Friday, February 3, 2012

Independent TDs and senators pocket over €1 million in tax-free allowances in ten months

By the end of 2011 the General Government Debt in Ireland was equivalent to 107% of GDP and is forecast to reach 115% of GDP this year. General Government Debt was just €47.4 billion in 2007 (24.9% of GDP).

Despite this trend and cutbacks across the spectrum of public spending the annual tax-free allowances paid to Irish parliamentary leaders of ‘qualifying parties’ has increased by 10.3% since 2007 to €8,410,899.

The ostensible purpose of a parliamentary leader's allowance is rather broad and includes administation of parliamentary activities, research and training, entertainment, the payment of an honorarium to the parliamentary leader in respect of duties arising from his, or her activities as a leader (of a one-man-band), as distinct from those of a member of Dáil or Seanad Éireann and the provision of transport for the leader and the recoupment of expenses.

The outcome of the 2010 general election has meant that there has been substantial change in who gets what. The amount paid to the Leader of Fianna Fáil has reduced by €1,056,437 per annum since 2007 while the disappearance of The Green Party and the Progressive Democrats has ‘saved the State’ €655,306.

But Fine Gael are pocketing an extra €243,025; the Labour Party has an extra €390,132 and Sinn Féin is being paid an extra €787,033 while the Socialist Party has scooped an extra €143,040.

The really big change, which accounts for the bulk of the additional overall expenditure goes to Independent TDs who reaped a total of €897,876 last year and People Before Profit who are now paid €143,040 – a combined total of €1,040,916 to 'new boys' since 26 February 2011. The only Independent TDs who was not personally paid an additional €34,783.20 was Mick Wallace, Denis Naughten,

Independent senators pocketed a total in €169,180 last year, although true to his word, Senator Martin McAleese was not paid this allowance when his wife was President.

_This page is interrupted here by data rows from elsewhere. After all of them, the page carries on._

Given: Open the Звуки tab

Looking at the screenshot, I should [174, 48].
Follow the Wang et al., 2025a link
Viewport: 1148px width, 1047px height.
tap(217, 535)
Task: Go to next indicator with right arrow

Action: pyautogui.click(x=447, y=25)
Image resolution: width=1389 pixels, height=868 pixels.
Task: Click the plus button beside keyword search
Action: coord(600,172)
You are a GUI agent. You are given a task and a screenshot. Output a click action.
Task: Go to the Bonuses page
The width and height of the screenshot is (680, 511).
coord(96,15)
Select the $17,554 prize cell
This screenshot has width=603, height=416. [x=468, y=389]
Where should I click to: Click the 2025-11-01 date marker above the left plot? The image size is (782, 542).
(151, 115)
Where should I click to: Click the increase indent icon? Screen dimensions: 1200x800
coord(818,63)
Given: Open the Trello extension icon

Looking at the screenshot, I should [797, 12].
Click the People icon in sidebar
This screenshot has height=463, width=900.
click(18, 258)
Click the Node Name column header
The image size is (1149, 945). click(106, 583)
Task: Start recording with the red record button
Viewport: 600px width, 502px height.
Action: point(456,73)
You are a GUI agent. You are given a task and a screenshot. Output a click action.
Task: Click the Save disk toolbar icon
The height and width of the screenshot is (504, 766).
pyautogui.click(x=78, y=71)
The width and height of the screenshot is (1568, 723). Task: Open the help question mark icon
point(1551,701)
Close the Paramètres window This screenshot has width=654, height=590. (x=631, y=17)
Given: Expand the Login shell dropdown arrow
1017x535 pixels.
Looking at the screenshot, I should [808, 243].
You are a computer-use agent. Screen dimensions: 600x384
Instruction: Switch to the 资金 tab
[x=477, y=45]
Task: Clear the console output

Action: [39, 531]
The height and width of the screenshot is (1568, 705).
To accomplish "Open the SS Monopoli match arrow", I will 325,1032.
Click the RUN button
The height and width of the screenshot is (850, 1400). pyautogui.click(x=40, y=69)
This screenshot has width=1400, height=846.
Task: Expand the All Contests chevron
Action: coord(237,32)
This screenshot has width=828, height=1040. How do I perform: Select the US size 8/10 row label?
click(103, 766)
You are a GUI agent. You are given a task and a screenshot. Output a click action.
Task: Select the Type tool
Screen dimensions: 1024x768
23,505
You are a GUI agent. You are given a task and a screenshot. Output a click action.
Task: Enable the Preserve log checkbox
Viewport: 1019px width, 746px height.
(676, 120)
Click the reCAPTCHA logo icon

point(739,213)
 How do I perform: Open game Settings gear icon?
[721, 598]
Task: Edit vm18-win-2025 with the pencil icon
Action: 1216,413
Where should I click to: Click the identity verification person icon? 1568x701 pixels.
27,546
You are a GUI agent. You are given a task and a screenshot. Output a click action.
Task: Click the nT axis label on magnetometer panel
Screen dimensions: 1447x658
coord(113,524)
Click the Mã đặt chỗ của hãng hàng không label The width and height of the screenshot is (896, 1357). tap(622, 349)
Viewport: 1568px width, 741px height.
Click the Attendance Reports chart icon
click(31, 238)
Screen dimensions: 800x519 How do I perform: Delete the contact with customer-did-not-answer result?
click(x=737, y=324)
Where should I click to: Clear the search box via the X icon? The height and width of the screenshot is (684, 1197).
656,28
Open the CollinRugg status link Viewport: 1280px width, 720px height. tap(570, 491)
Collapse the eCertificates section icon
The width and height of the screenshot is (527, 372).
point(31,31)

The Independent TDs have almost been as politically incoherent as Fine Gael backbenchers – the posse whose preferred candidate that captured 6% in the presidential elections. Their iconic contribution to the political enterprise has been to organise a campaign to subvert the legislation governing the Household Charge and to waffle about a Constitutional referendum in connection with the already signed treaty that underpins the fiscal compact.